• @squaresinger@lemmy.world
    link
    fedilink
    214 hours ago

    This is about cryptographic hashing functions (to be fair, could have spelled that out in my prior comment, but in general when someone talks about anything security relevant in conjunction with hashing, they always mean cryptographic hashing functions).

    MD5 is not a cryptographic hashing function for exactly these reasons.

    Also, the example you gave in your original comment wasn’t actually about distribution but about symbol space.

    By multiplying by four (and I guess you implicitly meant that the bit length of the hash stays the same thus dropping two bits of information) you are reducing the number of possible hashes by a factor of four, because now 3/4 of all potential hashes can’t happen any more. So sure, if your 64bit hash is actually only a 62bit hash that just includes two constant 0 bits, then of course you have to calculate the collision chance for 62bits and not 64bits.

    But if all hashes are still possible, and only the distribution isn’t perfectly even (like is the case with MD5), then the average chance for collisions doesn’t change at all.
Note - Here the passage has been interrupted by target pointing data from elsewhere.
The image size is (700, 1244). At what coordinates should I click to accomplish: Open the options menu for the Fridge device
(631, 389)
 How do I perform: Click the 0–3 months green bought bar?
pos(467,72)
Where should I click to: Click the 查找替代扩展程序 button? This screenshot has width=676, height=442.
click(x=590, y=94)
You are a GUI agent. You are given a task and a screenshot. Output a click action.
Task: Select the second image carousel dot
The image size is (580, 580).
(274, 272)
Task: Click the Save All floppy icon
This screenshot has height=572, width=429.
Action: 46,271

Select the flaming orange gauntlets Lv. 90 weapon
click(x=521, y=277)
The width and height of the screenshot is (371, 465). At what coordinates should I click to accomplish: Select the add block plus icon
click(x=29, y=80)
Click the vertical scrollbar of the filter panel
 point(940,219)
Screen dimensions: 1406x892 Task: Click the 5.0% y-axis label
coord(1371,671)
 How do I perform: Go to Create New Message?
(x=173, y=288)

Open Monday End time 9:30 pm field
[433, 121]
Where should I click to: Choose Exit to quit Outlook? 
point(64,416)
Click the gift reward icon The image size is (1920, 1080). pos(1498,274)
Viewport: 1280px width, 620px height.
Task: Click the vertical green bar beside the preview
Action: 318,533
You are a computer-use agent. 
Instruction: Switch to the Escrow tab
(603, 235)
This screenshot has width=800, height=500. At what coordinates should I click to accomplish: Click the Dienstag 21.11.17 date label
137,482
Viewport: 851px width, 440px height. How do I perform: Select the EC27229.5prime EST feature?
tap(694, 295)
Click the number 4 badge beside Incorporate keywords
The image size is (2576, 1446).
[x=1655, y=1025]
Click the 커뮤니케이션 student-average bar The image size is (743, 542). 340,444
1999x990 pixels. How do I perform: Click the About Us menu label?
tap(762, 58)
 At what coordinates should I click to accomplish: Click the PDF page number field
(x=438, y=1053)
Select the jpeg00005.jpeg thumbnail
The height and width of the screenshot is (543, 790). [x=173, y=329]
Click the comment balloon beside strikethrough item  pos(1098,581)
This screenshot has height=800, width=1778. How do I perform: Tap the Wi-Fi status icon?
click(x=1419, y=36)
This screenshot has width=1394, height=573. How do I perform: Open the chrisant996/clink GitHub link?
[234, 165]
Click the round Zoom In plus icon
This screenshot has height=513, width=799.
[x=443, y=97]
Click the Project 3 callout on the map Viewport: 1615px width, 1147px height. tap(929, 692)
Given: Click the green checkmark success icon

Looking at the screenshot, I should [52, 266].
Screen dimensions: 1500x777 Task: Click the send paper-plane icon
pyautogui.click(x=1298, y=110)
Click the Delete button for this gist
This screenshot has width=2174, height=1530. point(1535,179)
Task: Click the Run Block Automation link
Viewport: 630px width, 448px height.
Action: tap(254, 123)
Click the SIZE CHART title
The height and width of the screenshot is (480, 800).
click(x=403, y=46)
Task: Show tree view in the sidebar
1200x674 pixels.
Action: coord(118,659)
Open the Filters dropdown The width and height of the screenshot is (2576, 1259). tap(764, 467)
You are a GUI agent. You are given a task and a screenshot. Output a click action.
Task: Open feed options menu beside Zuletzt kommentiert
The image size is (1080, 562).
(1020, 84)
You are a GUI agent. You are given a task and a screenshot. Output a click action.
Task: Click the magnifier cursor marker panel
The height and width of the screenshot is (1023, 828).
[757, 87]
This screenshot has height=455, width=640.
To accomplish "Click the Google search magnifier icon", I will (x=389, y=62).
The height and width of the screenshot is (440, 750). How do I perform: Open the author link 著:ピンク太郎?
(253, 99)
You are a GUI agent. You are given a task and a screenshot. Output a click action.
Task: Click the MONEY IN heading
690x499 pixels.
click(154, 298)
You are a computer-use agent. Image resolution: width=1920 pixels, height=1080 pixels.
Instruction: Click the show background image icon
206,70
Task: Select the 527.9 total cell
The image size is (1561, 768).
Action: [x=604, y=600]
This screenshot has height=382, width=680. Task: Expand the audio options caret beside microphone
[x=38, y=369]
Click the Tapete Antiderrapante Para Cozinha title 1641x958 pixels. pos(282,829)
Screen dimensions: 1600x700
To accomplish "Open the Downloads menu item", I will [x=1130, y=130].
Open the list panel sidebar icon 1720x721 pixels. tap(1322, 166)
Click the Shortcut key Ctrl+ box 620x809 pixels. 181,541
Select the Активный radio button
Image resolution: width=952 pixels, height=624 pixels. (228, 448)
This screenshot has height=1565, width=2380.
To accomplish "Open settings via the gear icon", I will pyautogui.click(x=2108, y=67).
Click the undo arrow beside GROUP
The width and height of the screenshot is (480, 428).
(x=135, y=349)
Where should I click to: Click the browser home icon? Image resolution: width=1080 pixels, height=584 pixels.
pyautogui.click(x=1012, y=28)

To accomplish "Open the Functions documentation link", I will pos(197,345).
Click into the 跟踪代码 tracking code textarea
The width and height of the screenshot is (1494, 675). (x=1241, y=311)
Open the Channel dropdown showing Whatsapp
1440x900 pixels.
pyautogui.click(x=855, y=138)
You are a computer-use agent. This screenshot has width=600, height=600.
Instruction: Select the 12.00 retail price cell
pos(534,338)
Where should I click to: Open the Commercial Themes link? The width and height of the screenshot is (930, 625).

You have some hashes where collisions are more likely, but they are perfectly balanced with hashes where collisions are less likely.

    • @tyler@programming.dev
      link
      fedilink
      19 hours ago

      The article calls out hash functions and links to the relevant Wikipedia page, so I don’t think this is solely about cryptographic hash functions, though that seems to be what you were talking to the other user about.

      • @squaresinger@lemmy.world
        link
        fedilink
        16 hours ago

        I see what you are saying. But if you aren’t using a cryptographic hash function then collisions don’t matter in your use case anyway, otherwise you’d be using a cryptographic hash function.

        For example, you’d use a non-cryptographic hash function for a hashmap. While collisions aren’t exactly desireable in that use case, they also aren’t bad and in fact, the whole process is designed with them in mind. And it doesn’t matter at all that the distribution might not be perfect.

        So when we are talking about a context where collisions matter, there’s no question whether you should use a cryptographic hash or not.